▼▼▼

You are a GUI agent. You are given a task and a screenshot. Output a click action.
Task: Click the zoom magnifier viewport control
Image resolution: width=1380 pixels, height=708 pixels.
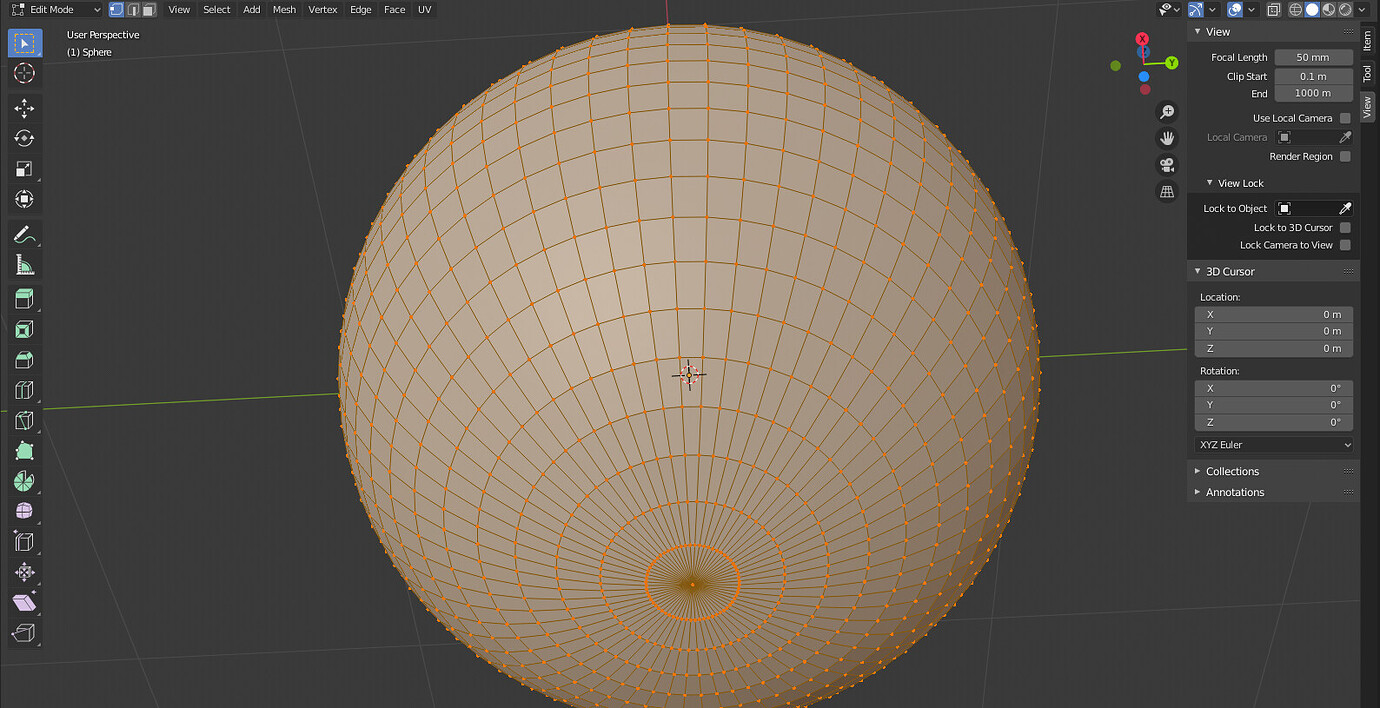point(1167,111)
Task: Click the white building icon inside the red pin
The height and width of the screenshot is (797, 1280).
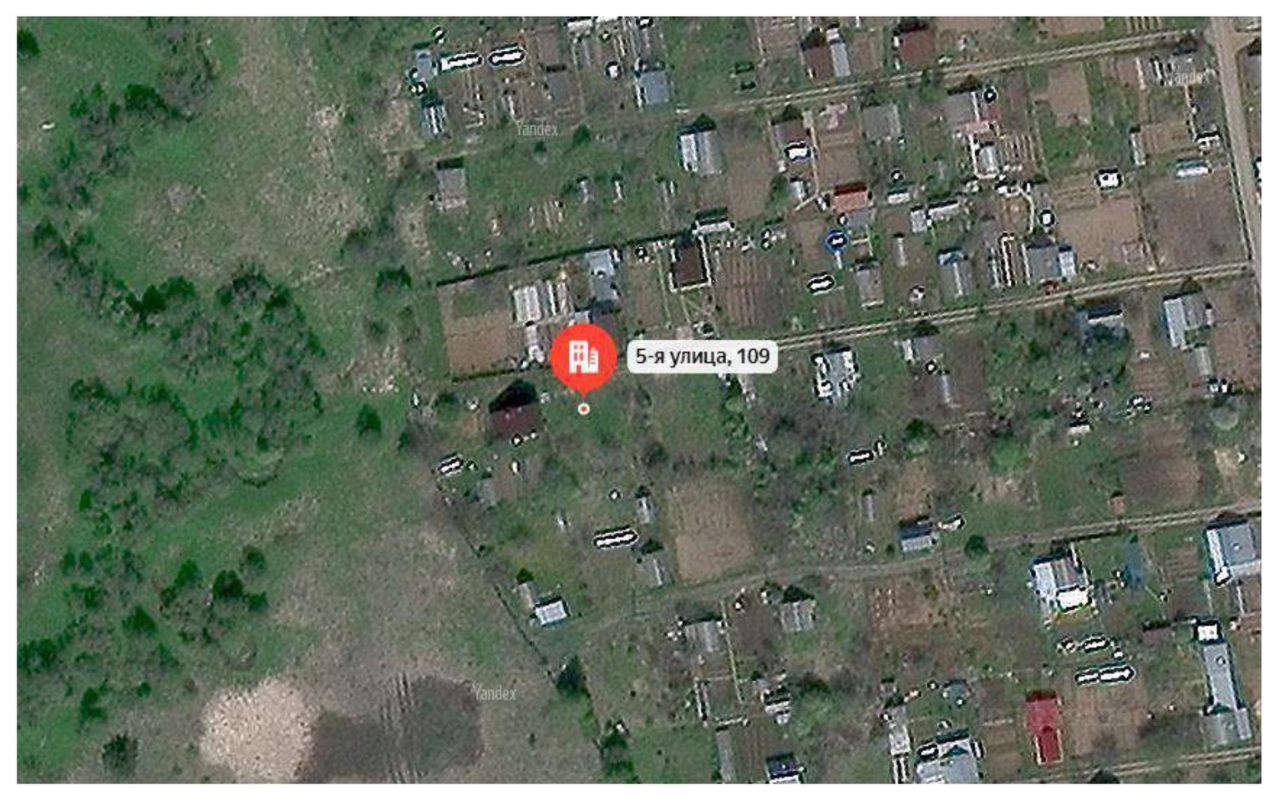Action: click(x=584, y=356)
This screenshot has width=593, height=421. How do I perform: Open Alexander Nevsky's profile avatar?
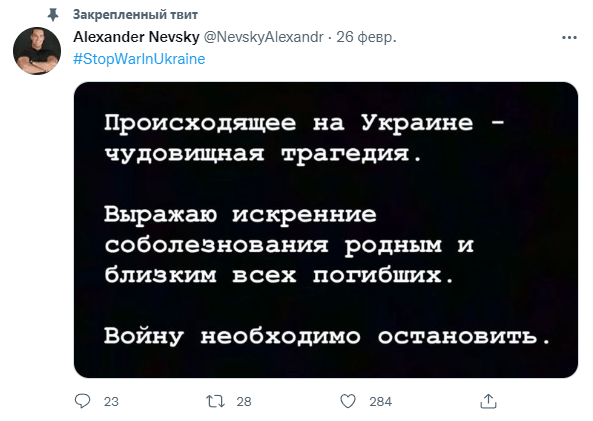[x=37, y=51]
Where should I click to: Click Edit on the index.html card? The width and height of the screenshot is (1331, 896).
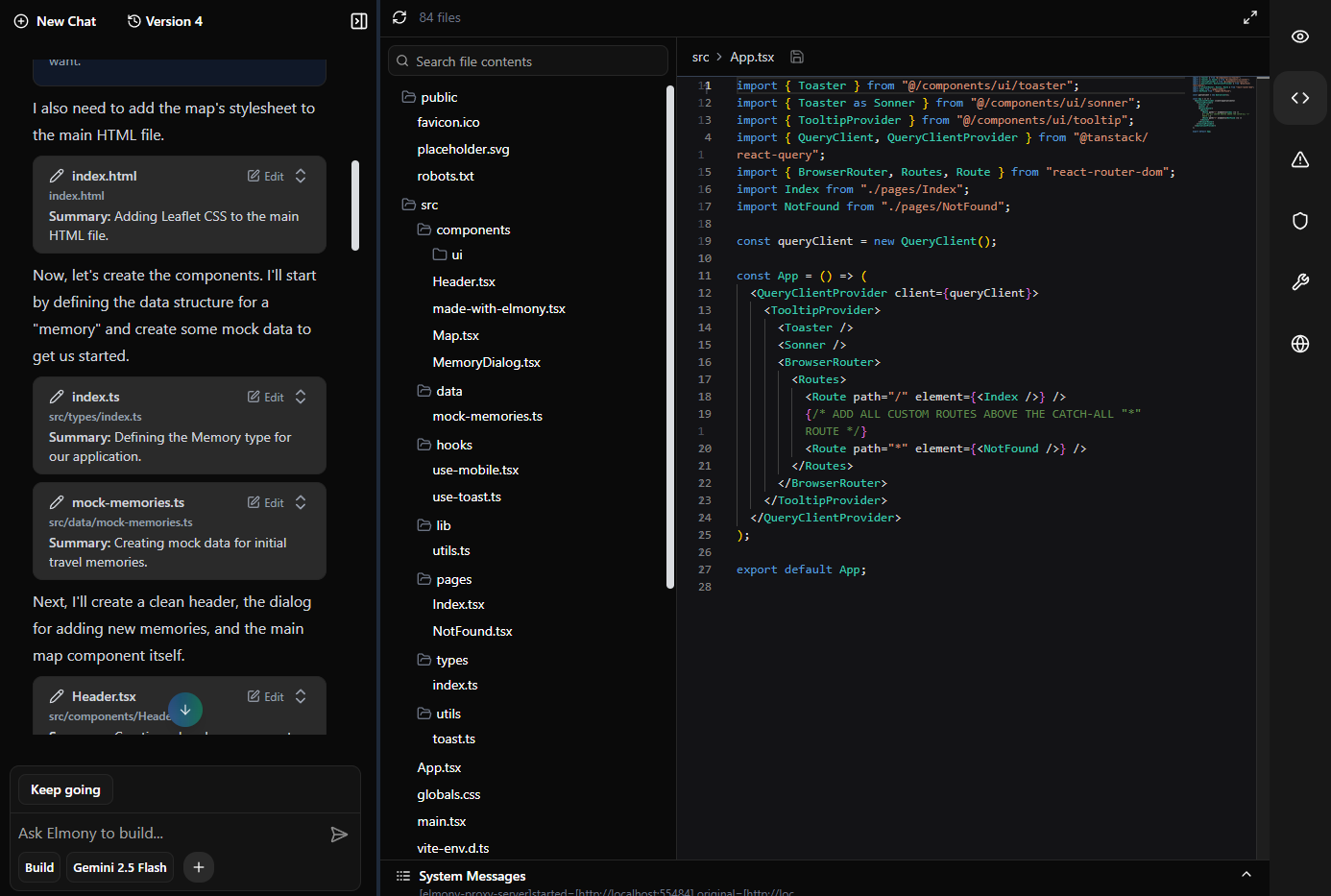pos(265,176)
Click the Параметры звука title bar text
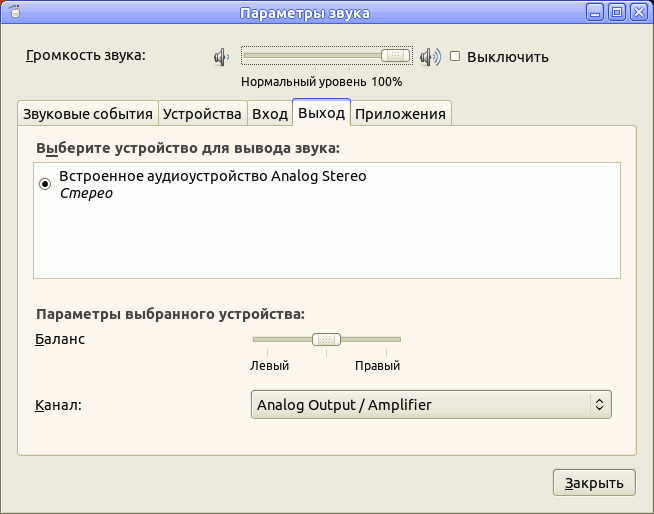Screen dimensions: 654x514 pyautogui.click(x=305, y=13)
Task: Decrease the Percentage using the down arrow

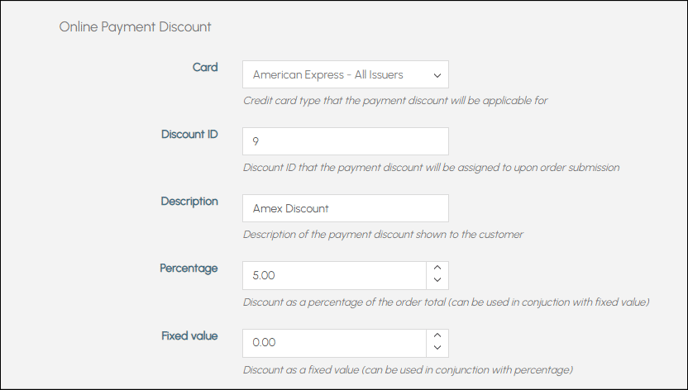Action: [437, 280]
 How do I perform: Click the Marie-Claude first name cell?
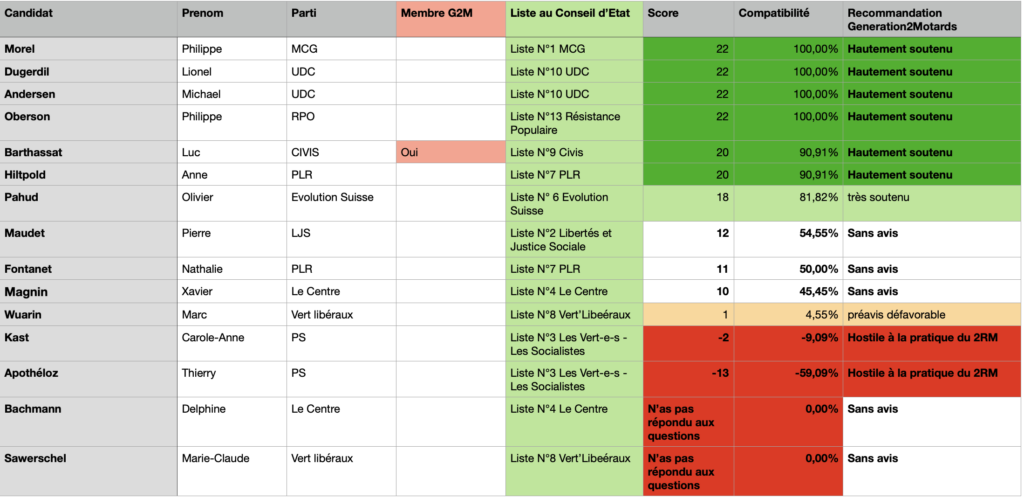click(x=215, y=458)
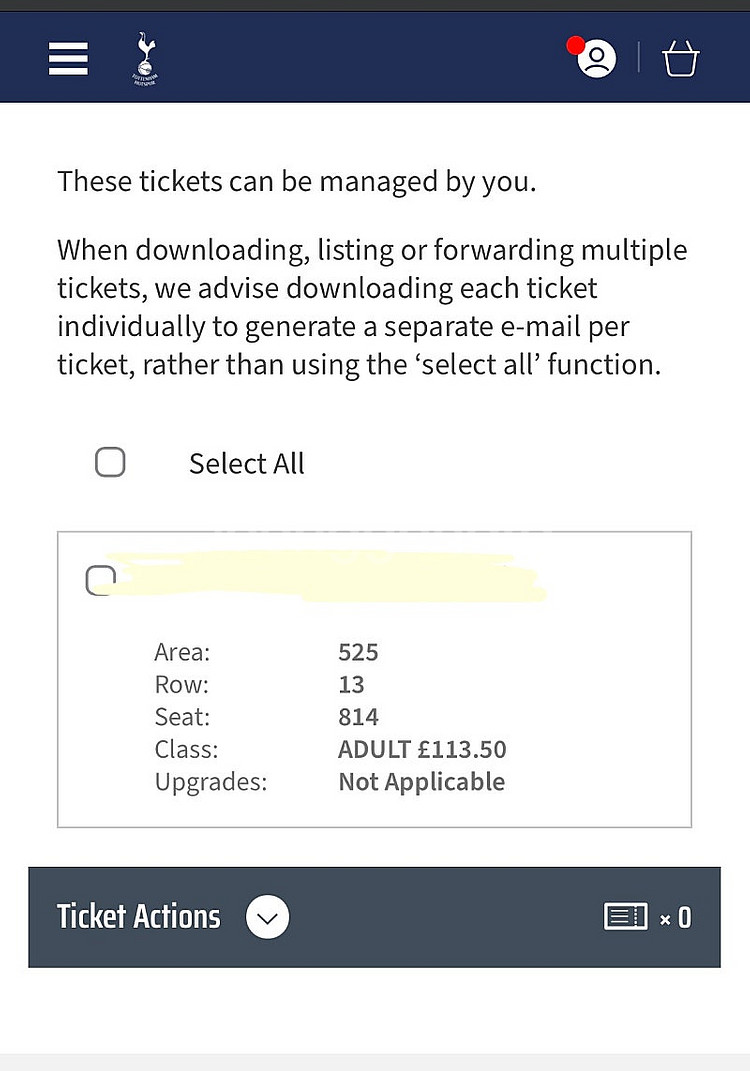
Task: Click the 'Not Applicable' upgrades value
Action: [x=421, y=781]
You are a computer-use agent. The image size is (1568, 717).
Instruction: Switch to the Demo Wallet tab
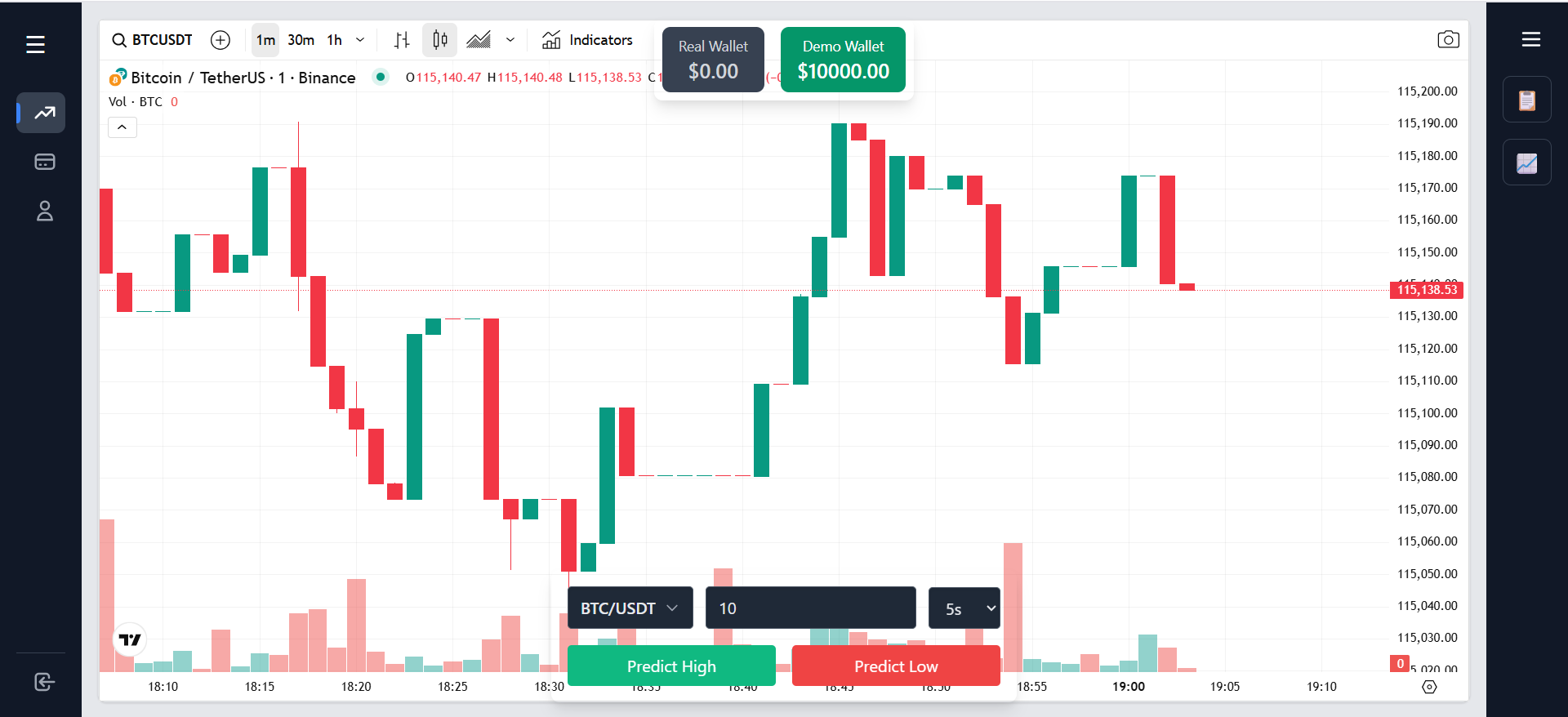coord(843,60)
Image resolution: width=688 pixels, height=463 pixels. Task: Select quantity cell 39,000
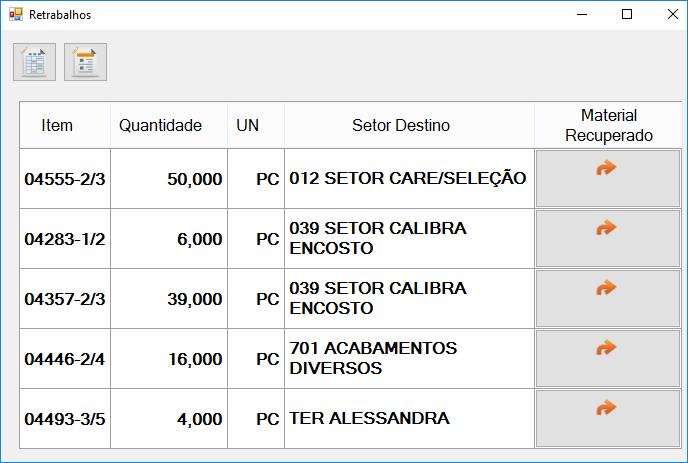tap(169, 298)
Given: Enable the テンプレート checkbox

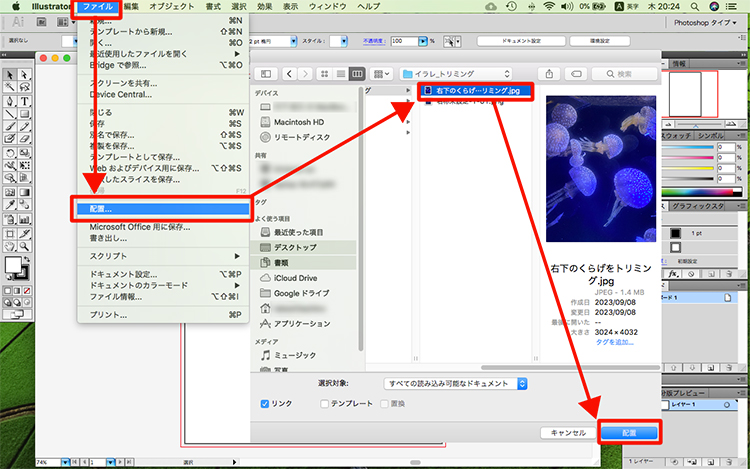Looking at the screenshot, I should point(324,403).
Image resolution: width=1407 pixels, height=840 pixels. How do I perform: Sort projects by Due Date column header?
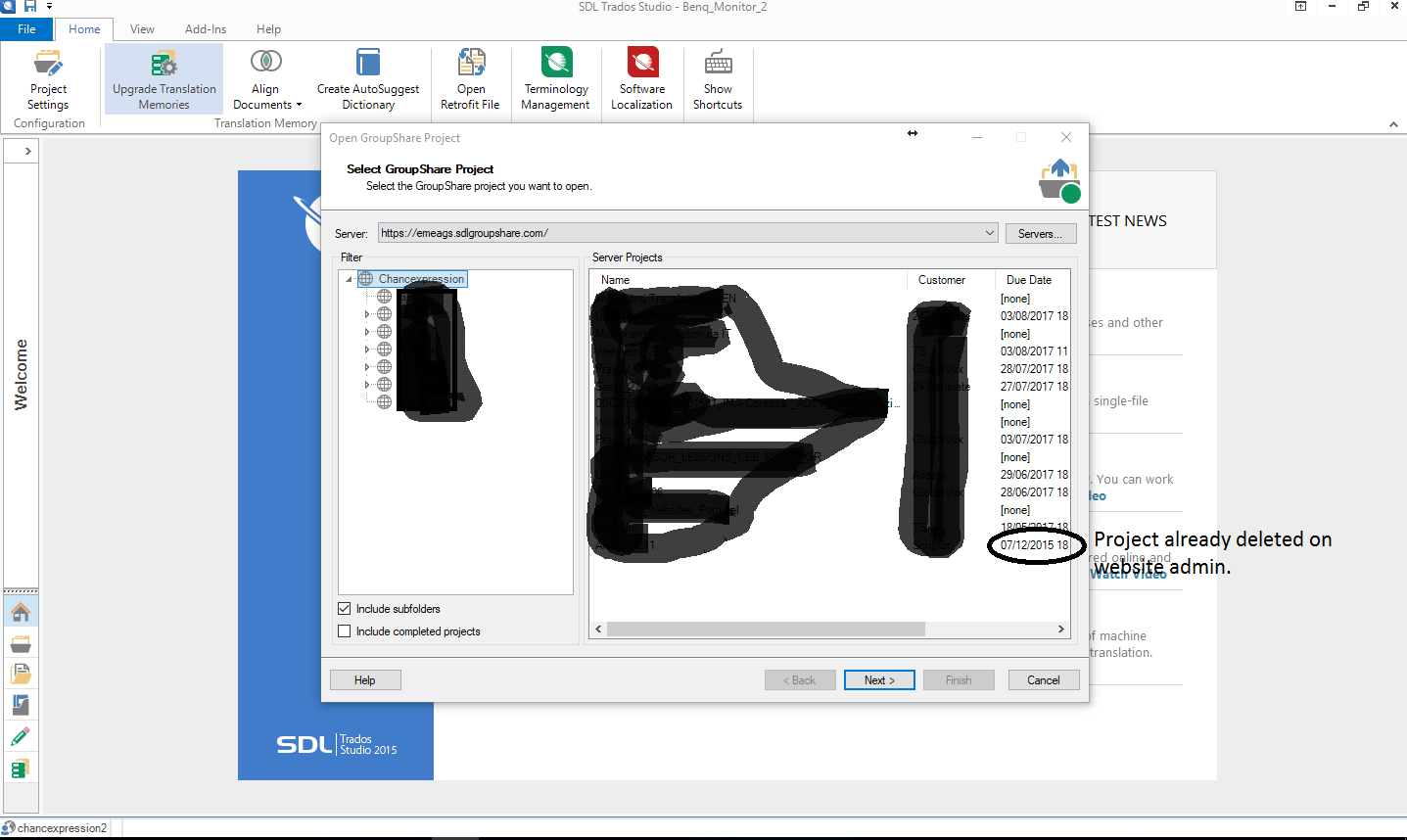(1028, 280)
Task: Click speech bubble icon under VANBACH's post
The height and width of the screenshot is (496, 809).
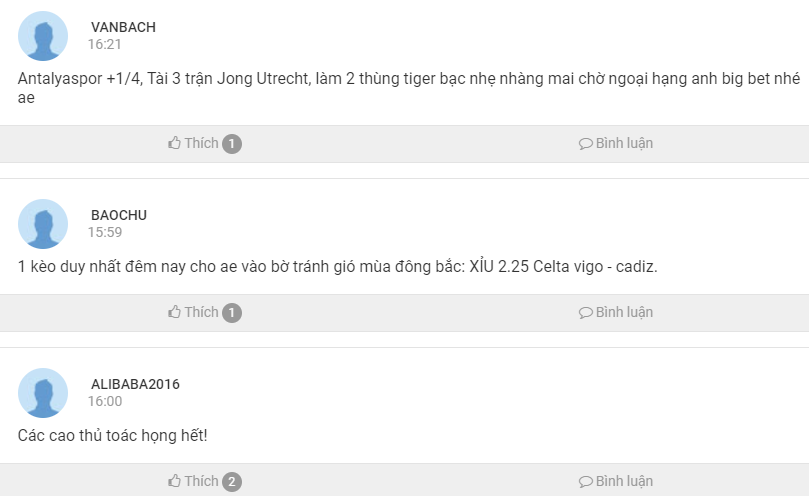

▲▲▲

* _Exercise requirements_: Only the lines from the one containing "Image resolution: width=688" to the end of the listing belong in the answer, exactly as they stand and with no pictures.

* _Task output_:
Image resolution: width=688 pixels, height=463 pixels. Task: Select quantity cell 39,000
tap(169, 298)
Given: Enable the テンプレート checkbox

Looking at the screenshot, I should point(324,403).
Image resolution: width=1407 pixels, height=840 pixels. How do I perform: Sort projects by Due Date column header?
(1028, 280)
Task: Click speech bubble icon under VANBACH's post
The height and width of the screenshot is (496, 809).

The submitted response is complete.